For years, the Twitterati has tried and failed to find out the identity of this person, the social media equivalent of the Scarlet Pimpernel, who posts his love of all things Yorkshire and old-fashioned cricket.
All we know for certain is that Fred’s location is somewhere in Pudsey, and that he boasts over 83,000 followers – including ‘Sir Geoffrey’ himself, along with many prominent figures in the cricket world.
“I say what I like and I like what I say,” is the proud statement on Fred’s profile page, which adds: “I’m right, you’re wrong.”
Apart from tweeting, Fred’s greatest pleasure in life would appear to be slow scoring and what he lovingly terms the “digin”.
Indeed, Fred likes nothing better than a good “digin” – hours of blocking and defensive batting.
To that effect, he was surely in his element yesterday, when England showed some of the fighting spirit that Geoffrey Boycott made his hallmark.
At stumps on day four of the second Test against India in Visakhapatnam, the tourists were 87-2 in their second innings from 59.2 overs, digging in towards a draw after being set an improbable 405.
Whatever happens today, with India clear favourites to go 1-0 up in the series after the drawn first Test in Rajkot, yesterday saw stonewall batting from a bygone age.
Indeed, as Alastair Cook and Haseeb Hameed were in the throes of an opening stand of 75 in 51 overs, Fred Boycott tweeted his delight at the thou-shalt-not-pass nature of the action.
“Lovely to get back from t’nets to see England playing proper cricket,” he proclaimed.
“It brings a lump to the throat. #digin”
On Test Match Special, Geoffrey Boycott was similarly enamoured as the openers scrapped hard.
The Yorkshireman praised the character and attitude of both players, who showed precisely the fighting qualities needed.
TMS even tweeted a picture of ‘Sir Geoffrey’ giving a big thumbs-up with a smile on his face.
“We’re not sure if @GeoffreyBoycott has ever been as happy…” it mischievously announced as the scoring rate proceeded at less than 1.5 runs per over.
Like Boycott, Cook has fabled powers of concentration and the ability to bat for long periods.
Yesterday, the England captain registered his 53rd Test half-century to go with 30 hundreds, and it was his slowest in terms of balls faced – 172.
When Andrew Samson, the TMS scorer, announced that statistic, Boycott purred: “Very good. Excellent innings.”
Cook had reached 54 from 188 deliveries when he was finally out in the last over, lbw to Ravindra Jadeja, a blow from which the tourists will do well to recover.
A little while earlier, Hameed’s vigil ended when he was the victim of a grubber from Ravi Ashwin that pinned him lbw for 25.
The ball kept so low that even a dwarf might have struggled to get his bat down in time, and the tall Hameed had little chance as the wearing pitch claimed its man.
The innings maintained the promising start to Hameed’s Test career, which began with 31 and 82 on debut in Rajkot and featured an accomplished 13 from 50 deliveries in the first innings of this game before he was unfortunately run-out by Joe Root.
They call the 19-year-old Hameed ‘Baby Boycott’, a nickname of which the Lancastrian is suitably proud having been shown by his father while growing up videos of Boycott batting.
‘Sir Geoffrey’ is also pleased by the comparison.
“I am flattered that Hameed is known as ‘Baby Boycott’,” he said recently.
“It is a compliment to me that his father showed him videos of me and wanted him to watch my technique.
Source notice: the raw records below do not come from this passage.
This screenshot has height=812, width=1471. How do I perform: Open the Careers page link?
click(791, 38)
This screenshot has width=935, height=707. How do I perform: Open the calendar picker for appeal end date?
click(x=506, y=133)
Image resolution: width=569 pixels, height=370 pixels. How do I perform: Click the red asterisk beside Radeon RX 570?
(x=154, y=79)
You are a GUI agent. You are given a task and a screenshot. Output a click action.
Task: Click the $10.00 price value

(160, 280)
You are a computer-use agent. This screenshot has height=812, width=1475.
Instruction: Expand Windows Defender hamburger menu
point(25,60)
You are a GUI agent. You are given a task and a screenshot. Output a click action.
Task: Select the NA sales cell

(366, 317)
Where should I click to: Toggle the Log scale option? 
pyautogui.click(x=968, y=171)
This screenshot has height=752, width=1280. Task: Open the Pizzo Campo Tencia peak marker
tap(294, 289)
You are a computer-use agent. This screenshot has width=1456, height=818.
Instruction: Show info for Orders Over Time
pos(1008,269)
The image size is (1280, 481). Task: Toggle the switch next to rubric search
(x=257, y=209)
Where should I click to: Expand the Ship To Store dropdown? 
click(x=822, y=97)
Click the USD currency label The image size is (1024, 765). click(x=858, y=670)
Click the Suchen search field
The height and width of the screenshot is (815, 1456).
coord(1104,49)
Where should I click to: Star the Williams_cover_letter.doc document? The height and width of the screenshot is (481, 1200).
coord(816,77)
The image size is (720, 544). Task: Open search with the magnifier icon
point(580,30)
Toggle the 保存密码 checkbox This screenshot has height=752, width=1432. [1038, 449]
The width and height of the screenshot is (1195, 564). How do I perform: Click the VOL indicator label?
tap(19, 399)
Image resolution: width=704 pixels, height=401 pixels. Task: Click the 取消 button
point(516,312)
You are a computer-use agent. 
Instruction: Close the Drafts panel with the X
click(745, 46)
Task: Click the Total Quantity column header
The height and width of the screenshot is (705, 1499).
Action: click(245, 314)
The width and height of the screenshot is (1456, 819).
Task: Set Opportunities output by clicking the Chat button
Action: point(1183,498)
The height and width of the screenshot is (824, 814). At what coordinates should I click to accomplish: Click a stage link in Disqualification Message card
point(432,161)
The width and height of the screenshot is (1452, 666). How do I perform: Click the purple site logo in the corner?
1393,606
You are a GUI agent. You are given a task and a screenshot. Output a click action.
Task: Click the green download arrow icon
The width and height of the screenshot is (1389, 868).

“He is not a modern player. The modern player has grown up with crash, bang, wallop Twenty20 and having to play cricket’s answer to baseball.
“This kid plays as if he could have played in my era on uncovered pitches because he seems to have the temperament, patience, concentration and technique.”
Not that Hameed is a one-trick pony.
At Rajkot, he was no slow-coach as he revealed a range of strokes that Yorkshire’s supporters will know only too well after he became, earlier this year, the first Lancashire batsman to score two hundreds in a Roses game.
Why, Hameed even hit a six early in the second innings when he battered Jadeja over mid-off.
It was the shot of a man who looks and feels comfortable at the highest level.
And another thing...
ON the subject of patient batting, Australia have turned to a Yorkshireman described as an opener of old.
Matt Renshaw, a 20-year-old left-hander born in Middlesbrough, is one of six changes to the squad for the third Test against South Africa in Adelaide starting on Thursday.
Renshaw, whose family moved to New Zealand in 2003, and then to Australia five years later, used to play with a young Joe Root.
Renshaw’s father, Ian, and Root’s dad, Matt, played together at Sheffield Collegiate, and the two boys took to the field after games.
Renshaw, who represents Queensland and has played 12 first-class matches, is said to possess a good technique and temperament.
He has been called-up in response to Australia losing their last five Tests.
Englishmen have been quick to delight in that woe.
Former captain Michael Vaughan tweeted: “Great to see Australia picking an Englishman to get them out of this hole… #Renshaw”.